__EXERCISE OBJECTIVE__. Can you write out again the entries from the line with "You are a GUI" up to and including the line with "point(311,120)", requests included, offsetting every coordinate in their answers by -70? Leave the pictures out.

__DATA FOR THE TASK__.
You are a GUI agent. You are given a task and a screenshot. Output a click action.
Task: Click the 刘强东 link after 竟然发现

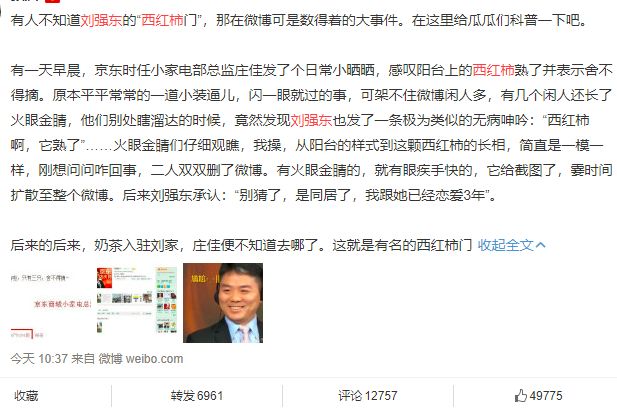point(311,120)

* * *

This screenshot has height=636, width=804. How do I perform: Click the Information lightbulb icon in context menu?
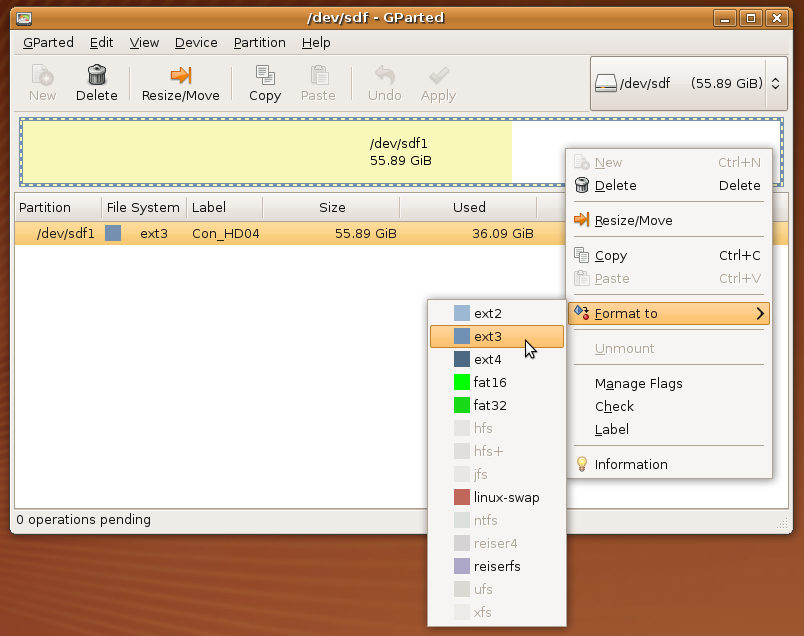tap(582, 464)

...

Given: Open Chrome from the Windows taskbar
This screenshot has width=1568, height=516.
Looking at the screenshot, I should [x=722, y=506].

__EXPECTED ANSWER__.
You are a GUI agent. You are given a task and a screenshot. Output a click action.
Task: Click the 刘强东 link after 竟然发现

point(241,50)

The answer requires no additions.